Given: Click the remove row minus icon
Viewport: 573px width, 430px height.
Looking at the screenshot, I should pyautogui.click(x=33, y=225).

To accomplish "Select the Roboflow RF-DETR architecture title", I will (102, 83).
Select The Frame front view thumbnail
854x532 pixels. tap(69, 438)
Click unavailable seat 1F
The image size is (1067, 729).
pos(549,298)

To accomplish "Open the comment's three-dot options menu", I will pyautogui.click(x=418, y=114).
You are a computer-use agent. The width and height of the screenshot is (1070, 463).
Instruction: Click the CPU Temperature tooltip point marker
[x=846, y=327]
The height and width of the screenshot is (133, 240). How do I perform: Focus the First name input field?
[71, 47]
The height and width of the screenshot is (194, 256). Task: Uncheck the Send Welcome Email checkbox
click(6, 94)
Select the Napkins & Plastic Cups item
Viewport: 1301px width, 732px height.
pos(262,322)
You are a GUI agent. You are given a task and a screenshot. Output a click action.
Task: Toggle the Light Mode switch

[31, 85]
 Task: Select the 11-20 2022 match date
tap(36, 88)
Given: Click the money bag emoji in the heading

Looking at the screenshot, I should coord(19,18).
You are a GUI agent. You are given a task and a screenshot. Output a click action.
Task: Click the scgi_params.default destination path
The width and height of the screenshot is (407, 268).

+ + + + +

Brief:
Copy out each line of the material above that holds the word "accomplish".

Solution for this task:
To accomplish "Select the Roboflow RF-DETR architecture title", I will (102, 83).
To accomplish "Open the comment's three-dot options menu", I will pyautogui.click(x=418, y=114).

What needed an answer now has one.